Please convert the items from the line with "Where should I" up to and including the line with "click(981, 879)" into a Markdown table with the columns Row and Item line. Skip blank lines and leave the pictures out.

——

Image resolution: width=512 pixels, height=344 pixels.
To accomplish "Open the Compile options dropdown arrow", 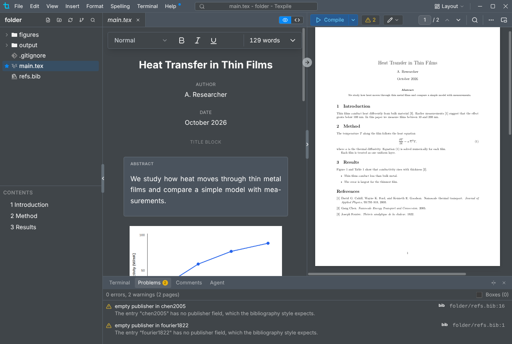I will tap(353, 20).
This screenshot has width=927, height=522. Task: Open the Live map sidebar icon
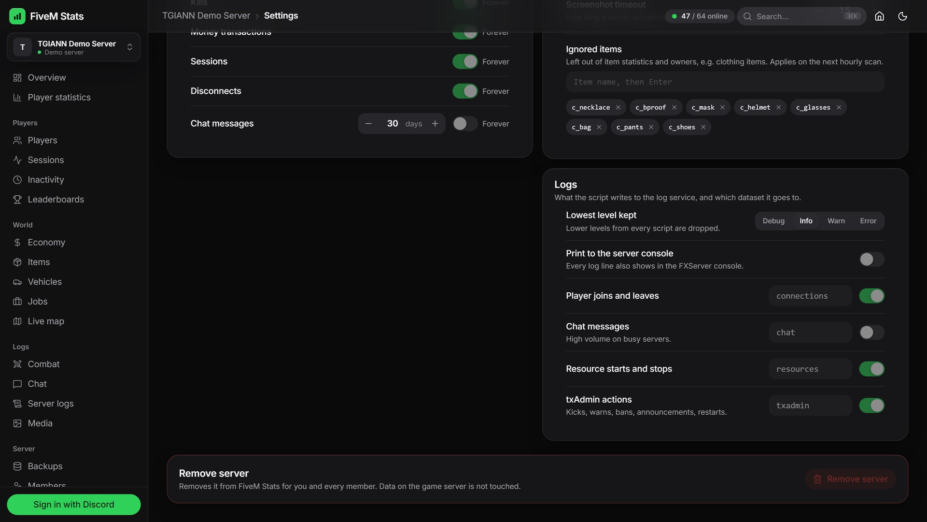coord(17,321)
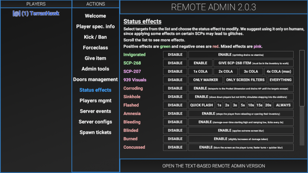Enable the Bleeding effect
The image size is (308, 173).
(x=241, y=122)
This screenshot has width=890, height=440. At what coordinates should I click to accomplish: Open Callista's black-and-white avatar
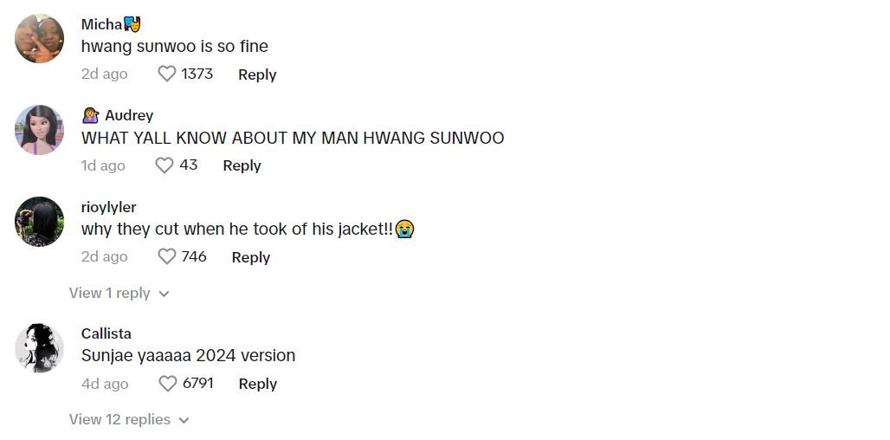39,348
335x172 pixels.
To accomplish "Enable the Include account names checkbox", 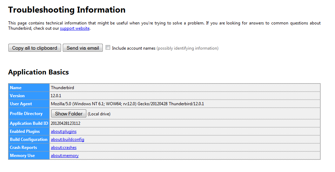I will tap(108, 48).
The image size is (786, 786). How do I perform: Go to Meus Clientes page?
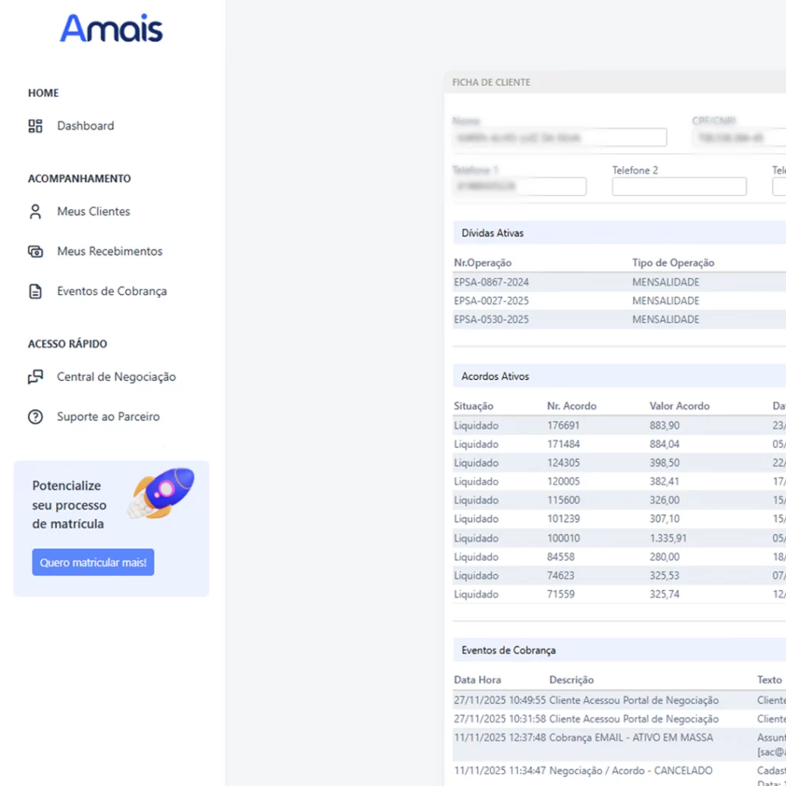pos(94,212)
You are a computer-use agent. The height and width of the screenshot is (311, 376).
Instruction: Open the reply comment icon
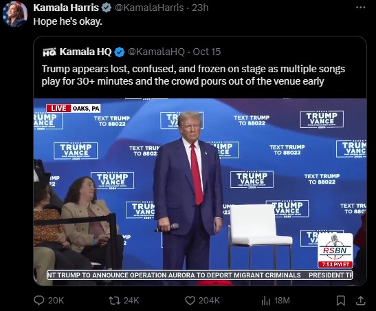click(x=39, y=300)
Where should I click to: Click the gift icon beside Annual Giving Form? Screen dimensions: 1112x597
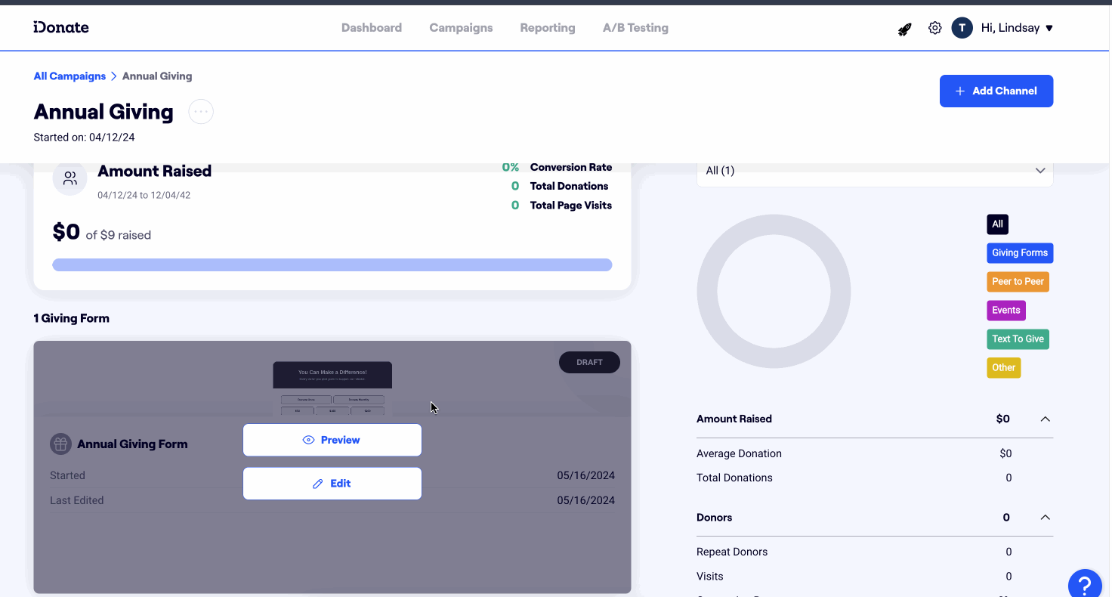click(60, 444)
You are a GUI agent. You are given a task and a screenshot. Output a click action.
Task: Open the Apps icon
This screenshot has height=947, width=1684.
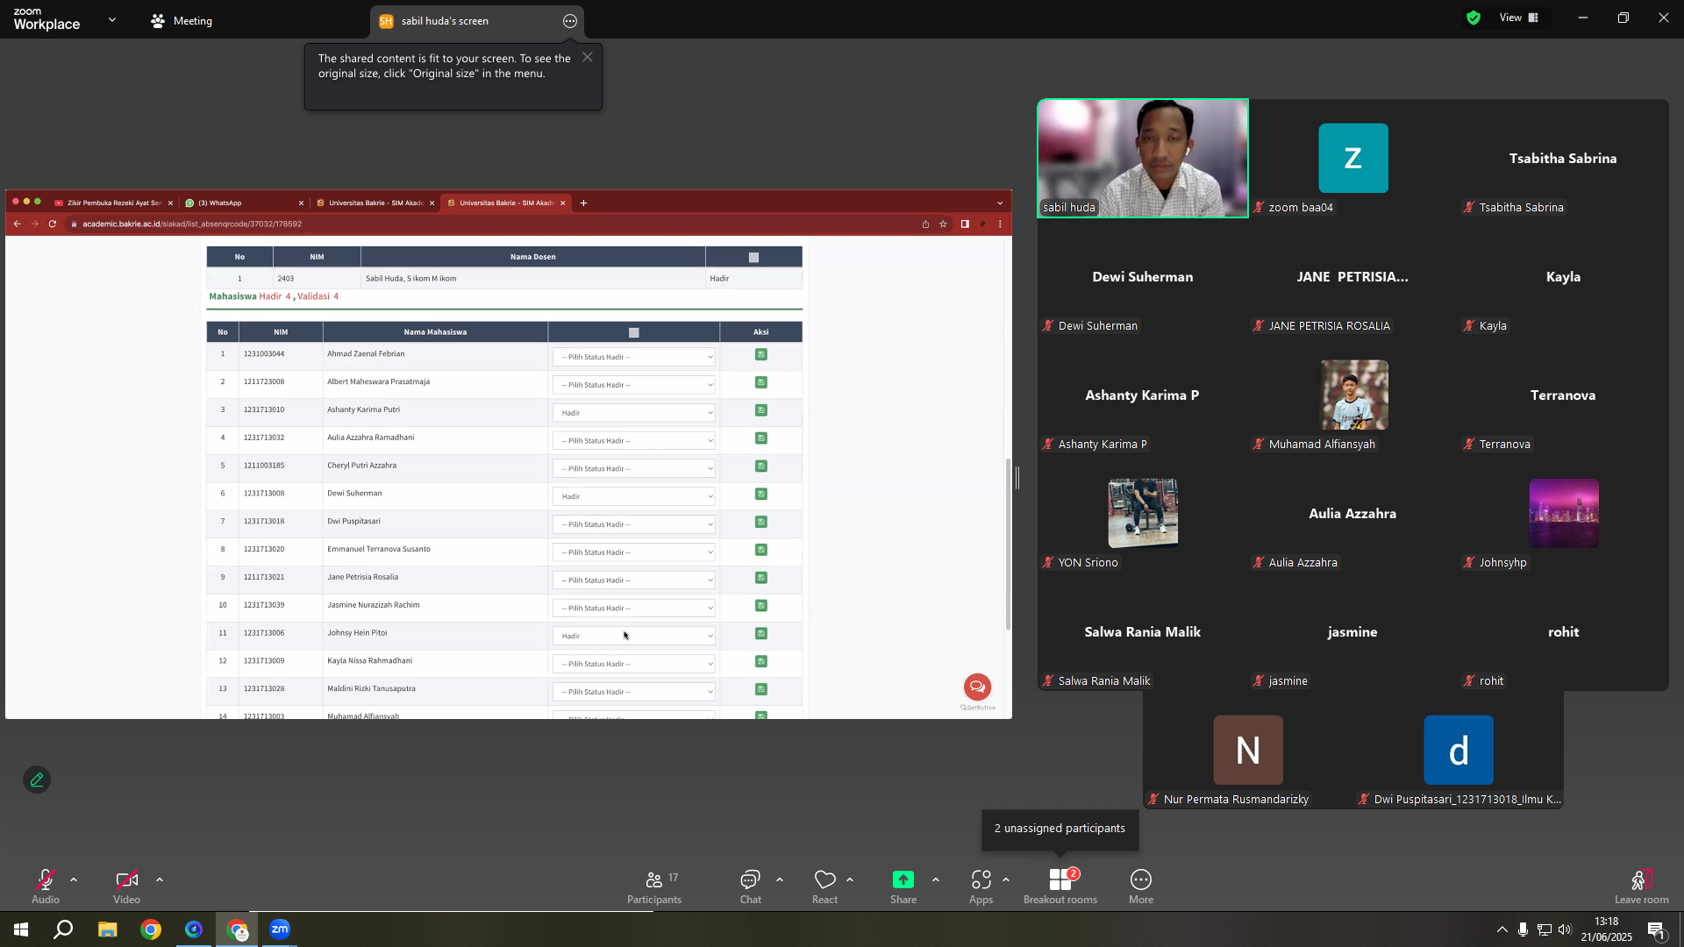click(981, 879)
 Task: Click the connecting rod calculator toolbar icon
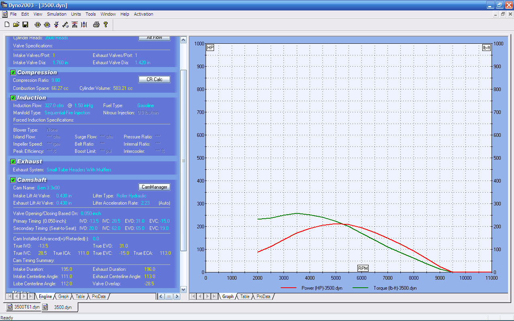(x=65, y=25)
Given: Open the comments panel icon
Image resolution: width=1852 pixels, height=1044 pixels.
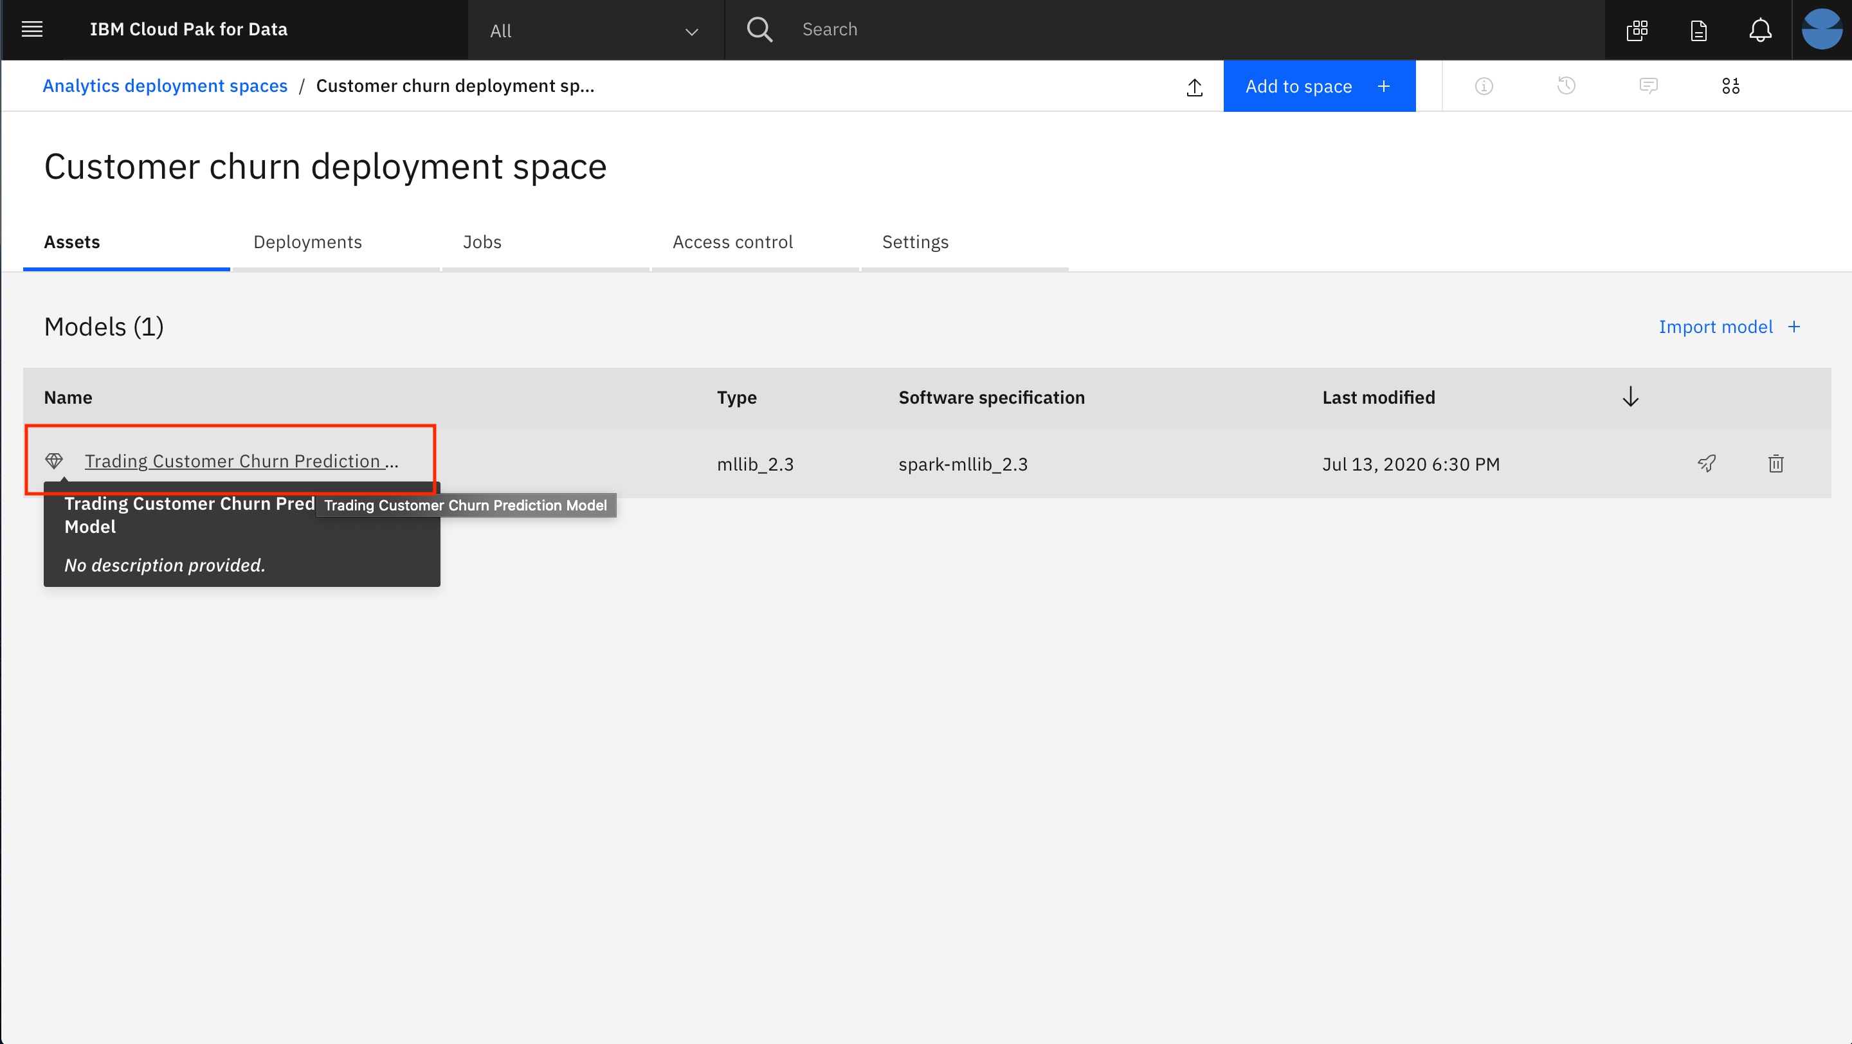Looking at the screenshot, I should tap(1649, 86).
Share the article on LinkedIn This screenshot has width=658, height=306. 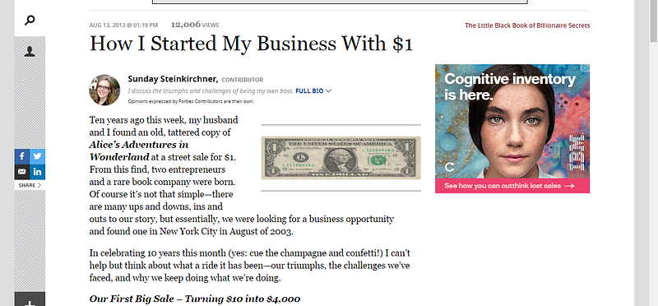tap(37, 172)
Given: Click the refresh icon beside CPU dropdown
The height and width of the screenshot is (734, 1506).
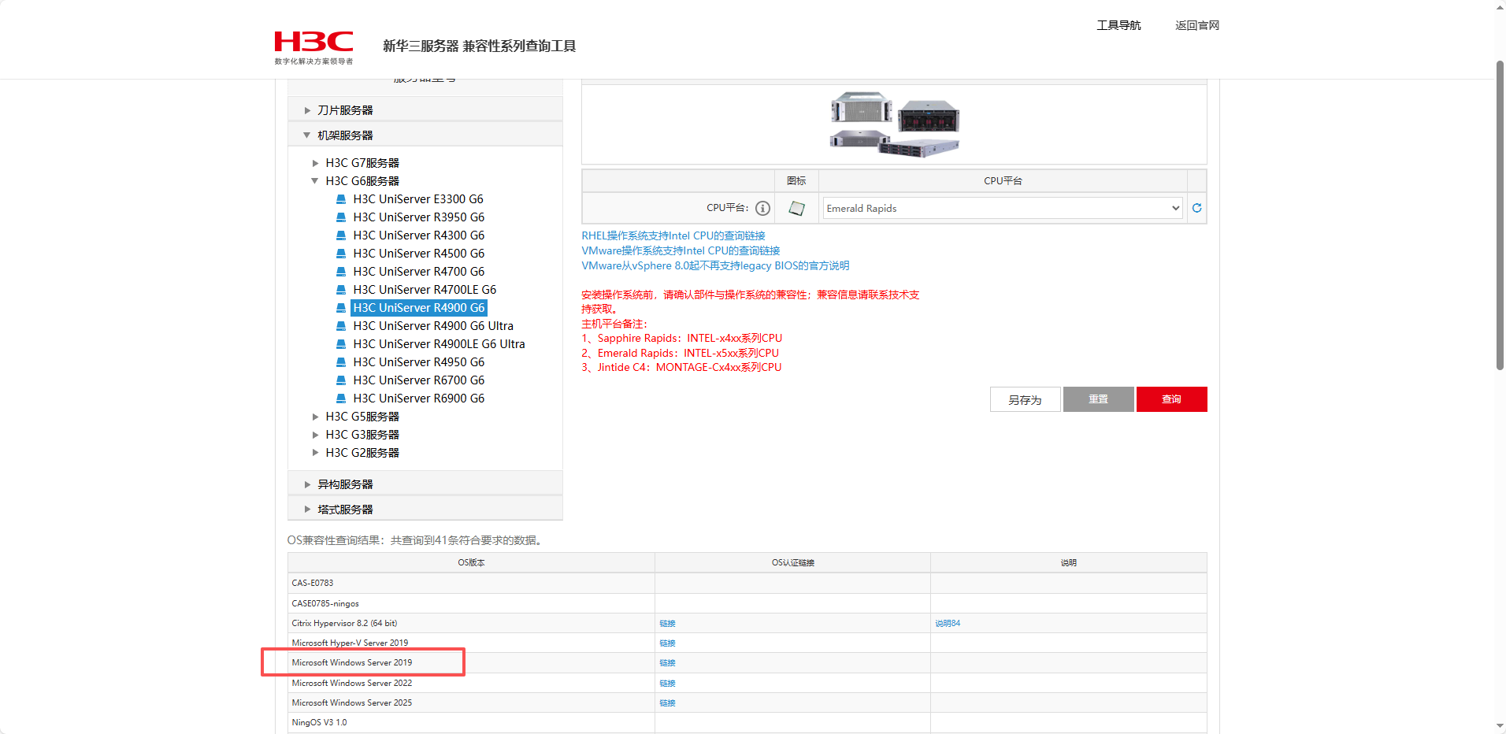Looking at the screenshot, I should [x=1196, y=208].
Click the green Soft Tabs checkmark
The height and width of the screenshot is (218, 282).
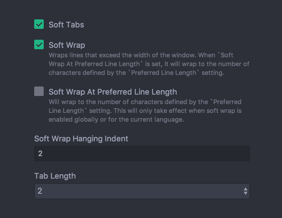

——

### TASK OUTPUT
| Row | Item line |
|---|---|
| 1 | Where should I click to: Click the gift icon beside Annual Giving Form? Screen dimensions: 1112x597 |
| 2 | click(60, 444) |
| 3 | You are a GUI agent. You are given a task and a screenshot. Output a click action. |
| 4 | Task: Open the Apps icon |
| 5 | This screenshot has height=947, width=1684. |
| 6 | click(981, 879) |